TEXT SEGMENT -
• • • • • • •
With all the stuff in the high school geometry about proving congruence by rigid motions we get this sample geometry question from PARCC

(get the rest from numberwarrior here)

Numberwarrior’s concerns are about the language and the formal properties of congruence and I agree with him on this.

My concerns are about the stated claims of the CCSS to specify the “What do the need to know/understand/be able to do”, and the PARCC test which says “This is HOW you do a proof”.

In this particular example there are other ways of proving the assertion, not least those using the definition of congruence by rigid motions.

Let us do it this way:

1: vertical angles are equal, as there is a rotation of line AD to GC through the angle CBD, and then AD is on top of GC, so angle ~~ABD~~ ABF is also the angle of rotation, and is therefore congruent to angle CBD

2:There is a translation of line HE to line AD, as they are parallel. So the translation of H to H’ puts H’ on the line AD, and so angle H’BF is congruent to angle ABF.
• • • • • • •
SET TASKS -
- a) Copy the congruence proof passage word for word, from "With all the" to "him on this.".
- b) Pick up the congruence proof passage after its final sentence and keep writing it.
• • • • • • •
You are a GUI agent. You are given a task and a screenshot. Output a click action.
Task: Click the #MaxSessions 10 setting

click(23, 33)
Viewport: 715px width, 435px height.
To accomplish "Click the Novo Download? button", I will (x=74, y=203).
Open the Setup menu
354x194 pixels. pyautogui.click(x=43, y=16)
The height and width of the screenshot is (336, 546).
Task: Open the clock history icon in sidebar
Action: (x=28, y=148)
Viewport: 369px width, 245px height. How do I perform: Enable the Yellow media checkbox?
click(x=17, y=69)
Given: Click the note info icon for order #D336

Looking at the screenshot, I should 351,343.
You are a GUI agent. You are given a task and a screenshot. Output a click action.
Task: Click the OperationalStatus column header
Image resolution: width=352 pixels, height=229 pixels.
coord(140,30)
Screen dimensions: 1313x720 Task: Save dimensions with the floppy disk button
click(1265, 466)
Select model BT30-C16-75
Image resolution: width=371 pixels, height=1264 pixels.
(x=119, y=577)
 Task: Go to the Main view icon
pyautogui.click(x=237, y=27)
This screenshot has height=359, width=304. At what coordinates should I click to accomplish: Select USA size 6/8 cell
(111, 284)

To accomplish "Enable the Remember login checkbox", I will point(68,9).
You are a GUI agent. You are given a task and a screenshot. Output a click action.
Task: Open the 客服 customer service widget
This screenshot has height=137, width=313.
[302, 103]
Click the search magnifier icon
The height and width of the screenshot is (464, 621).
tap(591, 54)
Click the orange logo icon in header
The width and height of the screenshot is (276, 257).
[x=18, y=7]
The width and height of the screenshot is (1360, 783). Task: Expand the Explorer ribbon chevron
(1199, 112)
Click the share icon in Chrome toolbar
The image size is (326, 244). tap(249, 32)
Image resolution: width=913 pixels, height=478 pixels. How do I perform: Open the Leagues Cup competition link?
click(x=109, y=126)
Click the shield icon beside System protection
• • • • • • •
RESULTS -
- a)
With all the stuff in the high school geometry about proving congruence by rigid motions we get this sample geometry question from PARCC

(get the rest from numberwarrior here)

Numberwarrior’s concerns are about the language and the formal properties of congruence and I agree with him on this.

- b)
3: But angles are preserved by rigid motions, so angle H’BF is congruent to HFG, and therefore angle ABF and HFG are congruent.

So, if I chose to teach about proof using this approach (my “HOW”) the students won’t even understand the question. Test items MUST be “Method Free”.

Also, the so called Reflexive, Symmetric and Transitive properties of congruence are no different from a=a, if a=b then b=a, and if a=b and b=c then a=c for numbers, and in both situations these are so STUNNINGLY obvious that it is cluttering up the minds of the learners to burden them with this sort of stuff. It is clear to me that this is a contribution to the CCSS from the sole pure mathematician on the committee.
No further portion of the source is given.